To a large extent, it’s working. According to WordsRated (a publishing industry research group), the Big Five control over 80 percent of the book trade market and generate 64 percent of its revenue (aside from educational books), which amounts to over $12 billion per year as of 2021.

However, this business strategy leaves a gap for inventive and creative literature: books that aren’t necessarily guaranteed bestsellers, but are groundbreaking, exciting literature. As Nathan Scott McNamara put it, “Major presses are inadvertently helping foster an environment for indie presses to thrive at the very thing they’re best at: being small.” Indie presses like Graywolf, Coffee House Press, and Europa Editions have promoted some of the most interesting books in the industry. Many of my favorite books come from these presses, to name a few: “Breasts and Eggs” by Mieko Kawakami (Europa Editions), “The Lying Life of Adults” by Elena Ferrante (Europa Editions), and “The Twilight Zone” by Nona Fernández (Graywolf).
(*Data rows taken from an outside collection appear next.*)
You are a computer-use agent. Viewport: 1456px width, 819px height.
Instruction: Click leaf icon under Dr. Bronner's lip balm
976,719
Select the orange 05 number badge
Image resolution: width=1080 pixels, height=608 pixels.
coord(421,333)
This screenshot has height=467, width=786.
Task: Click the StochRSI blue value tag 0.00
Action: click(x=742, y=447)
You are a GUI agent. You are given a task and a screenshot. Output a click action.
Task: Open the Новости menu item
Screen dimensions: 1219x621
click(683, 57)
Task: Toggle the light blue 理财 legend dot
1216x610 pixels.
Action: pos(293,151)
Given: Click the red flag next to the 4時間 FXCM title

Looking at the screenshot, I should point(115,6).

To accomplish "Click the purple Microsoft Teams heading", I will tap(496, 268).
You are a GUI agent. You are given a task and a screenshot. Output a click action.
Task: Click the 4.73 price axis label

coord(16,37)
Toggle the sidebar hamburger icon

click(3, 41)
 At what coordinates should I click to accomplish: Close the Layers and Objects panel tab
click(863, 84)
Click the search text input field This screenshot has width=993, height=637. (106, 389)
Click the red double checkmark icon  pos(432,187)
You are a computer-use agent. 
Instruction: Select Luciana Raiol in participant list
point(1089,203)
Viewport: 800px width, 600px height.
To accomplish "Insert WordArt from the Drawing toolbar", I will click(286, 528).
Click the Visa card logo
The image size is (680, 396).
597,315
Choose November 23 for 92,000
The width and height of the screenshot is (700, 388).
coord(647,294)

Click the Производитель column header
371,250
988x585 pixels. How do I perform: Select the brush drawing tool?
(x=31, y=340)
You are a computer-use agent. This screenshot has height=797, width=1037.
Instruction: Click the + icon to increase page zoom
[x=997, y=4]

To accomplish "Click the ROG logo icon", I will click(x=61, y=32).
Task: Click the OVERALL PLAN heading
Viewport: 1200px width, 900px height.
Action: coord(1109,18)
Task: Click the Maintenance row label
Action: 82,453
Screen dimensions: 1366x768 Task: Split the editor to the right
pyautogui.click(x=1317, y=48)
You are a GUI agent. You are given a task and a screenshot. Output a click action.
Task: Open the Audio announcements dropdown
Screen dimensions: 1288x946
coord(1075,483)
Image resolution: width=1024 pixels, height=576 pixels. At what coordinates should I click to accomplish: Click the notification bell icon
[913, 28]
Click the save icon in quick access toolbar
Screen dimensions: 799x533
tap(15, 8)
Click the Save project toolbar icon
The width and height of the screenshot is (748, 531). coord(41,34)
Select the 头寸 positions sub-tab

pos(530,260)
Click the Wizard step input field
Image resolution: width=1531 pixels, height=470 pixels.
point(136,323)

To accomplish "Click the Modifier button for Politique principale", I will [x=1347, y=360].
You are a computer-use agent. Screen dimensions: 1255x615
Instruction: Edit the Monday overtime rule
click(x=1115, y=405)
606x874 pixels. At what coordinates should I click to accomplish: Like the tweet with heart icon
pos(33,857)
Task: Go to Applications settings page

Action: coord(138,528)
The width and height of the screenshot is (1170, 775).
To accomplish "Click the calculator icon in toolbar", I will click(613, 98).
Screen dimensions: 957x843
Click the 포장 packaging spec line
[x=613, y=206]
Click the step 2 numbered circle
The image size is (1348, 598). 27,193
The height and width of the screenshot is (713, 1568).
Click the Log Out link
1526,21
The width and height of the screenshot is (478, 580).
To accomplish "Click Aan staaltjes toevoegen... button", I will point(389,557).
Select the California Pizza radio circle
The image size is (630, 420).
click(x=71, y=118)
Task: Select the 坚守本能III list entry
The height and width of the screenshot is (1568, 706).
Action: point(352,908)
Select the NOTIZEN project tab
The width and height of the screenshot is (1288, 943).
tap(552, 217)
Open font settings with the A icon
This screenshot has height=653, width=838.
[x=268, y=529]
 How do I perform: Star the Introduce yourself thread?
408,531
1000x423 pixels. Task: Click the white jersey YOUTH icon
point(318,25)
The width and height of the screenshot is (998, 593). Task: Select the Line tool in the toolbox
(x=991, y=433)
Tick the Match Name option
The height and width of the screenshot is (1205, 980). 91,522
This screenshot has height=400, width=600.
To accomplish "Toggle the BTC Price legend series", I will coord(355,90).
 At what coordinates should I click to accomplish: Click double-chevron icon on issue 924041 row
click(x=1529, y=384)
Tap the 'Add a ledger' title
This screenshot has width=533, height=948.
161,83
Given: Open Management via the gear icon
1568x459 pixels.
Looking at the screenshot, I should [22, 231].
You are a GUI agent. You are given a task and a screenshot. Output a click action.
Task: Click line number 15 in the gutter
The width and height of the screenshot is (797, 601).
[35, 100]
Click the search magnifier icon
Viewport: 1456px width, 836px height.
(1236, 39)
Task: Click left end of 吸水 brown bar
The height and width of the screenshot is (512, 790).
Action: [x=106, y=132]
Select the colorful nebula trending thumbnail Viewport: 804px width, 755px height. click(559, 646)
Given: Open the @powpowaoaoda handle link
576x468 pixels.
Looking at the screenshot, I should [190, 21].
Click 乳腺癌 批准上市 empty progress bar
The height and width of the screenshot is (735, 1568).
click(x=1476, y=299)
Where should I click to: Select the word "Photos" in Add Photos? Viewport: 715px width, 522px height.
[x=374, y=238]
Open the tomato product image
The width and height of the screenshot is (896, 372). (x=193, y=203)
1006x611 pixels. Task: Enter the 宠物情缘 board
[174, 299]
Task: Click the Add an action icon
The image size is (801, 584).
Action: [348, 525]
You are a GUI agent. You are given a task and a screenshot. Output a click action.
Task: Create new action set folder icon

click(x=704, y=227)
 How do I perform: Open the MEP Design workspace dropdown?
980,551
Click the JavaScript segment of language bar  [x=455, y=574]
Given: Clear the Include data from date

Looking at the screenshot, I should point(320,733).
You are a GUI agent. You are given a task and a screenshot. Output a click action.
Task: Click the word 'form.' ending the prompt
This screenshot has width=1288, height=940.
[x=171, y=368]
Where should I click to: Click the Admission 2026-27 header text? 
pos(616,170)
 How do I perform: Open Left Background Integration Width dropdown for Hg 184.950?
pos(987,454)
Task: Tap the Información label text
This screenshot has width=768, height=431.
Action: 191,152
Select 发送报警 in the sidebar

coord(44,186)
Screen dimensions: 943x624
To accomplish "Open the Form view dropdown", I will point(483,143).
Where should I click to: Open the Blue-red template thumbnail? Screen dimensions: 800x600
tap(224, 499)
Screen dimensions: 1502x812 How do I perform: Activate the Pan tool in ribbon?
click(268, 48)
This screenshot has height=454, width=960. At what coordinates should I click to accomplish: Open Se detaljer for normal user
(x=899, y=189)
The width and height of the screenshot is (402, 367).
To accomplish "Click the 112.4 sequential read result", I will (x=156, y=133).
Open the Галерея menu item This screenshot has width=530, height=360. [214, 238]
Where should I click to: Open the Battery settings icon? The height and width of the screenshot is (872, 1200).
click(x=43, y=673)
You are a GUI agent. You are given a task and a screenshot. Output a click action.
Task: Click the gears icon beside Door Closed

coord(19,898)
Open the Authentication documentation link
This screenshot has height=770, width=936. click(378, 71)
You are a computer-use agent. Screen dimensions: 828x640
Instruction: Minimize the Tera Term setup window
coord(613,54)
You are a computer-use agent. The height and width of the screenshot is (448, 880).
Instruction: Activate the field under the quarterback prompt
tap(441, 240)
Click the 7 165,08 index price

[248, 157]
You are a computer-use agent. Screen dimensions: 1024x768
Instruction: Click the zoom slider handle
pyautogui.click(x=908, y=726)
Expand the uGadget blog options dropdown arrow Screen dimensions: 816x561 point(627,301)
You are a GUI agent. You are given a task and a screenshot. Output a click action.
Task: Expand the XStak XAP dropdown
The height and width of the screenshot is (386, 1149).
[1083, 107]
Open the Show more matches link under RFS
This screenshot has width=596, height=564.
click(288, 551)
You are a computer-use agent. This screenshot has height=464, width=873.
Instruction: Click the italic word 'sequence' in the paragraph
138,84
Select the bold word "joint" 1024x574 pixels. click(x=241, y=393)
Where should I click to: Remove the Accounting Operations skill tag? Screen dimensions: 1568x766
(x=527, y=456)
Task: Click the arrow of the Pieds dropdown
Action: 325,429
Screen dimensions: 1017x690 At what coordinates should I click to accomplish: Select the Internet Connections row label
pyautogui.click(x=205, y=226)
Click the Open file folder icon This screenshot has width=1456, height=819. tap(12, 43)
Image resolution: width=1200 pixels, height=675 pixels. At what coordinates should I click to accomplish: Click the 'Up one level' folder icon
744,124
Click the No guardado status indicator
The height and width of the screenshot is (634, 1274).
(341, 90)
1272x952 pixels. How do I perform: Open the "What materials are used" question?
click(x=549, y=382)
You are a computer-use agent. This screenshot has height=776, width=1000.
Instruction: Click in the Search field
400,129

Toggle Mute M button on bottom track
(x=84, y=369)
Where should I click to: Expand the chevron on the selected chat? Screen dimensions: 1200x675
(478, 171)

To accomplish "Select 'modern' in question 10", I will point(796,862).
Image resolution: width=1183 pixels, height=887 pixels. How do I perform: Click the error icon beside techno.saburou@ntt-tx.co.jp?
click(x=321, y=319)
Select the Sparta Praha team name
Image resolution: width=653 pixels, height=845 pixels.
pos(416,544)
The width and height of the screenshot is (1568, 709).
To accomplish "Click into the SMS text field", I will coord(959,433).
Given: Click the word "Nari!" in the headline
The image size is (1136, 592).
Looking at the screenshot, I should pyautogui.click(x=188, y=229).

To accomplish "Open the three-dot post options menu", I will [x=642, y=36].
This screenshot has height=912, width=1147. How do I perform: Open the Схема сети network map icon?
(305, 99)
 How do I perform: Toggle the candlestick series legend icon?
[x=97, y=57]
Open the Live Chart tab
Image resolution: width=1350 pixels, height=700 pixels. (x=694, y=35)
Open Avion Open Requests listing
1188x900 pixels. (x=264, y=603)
All of these books have a strange, captivating quality to them that is fostered by indie presses.

That is not to say the Big Five do not churn out interesting literature, but it is to say that indie presses have the space, ability, and reputation to produce some of “the best, weirdest, and most relevant work possible.”

In short, books are cool, so don’t be afraid to experiment with where you look for them.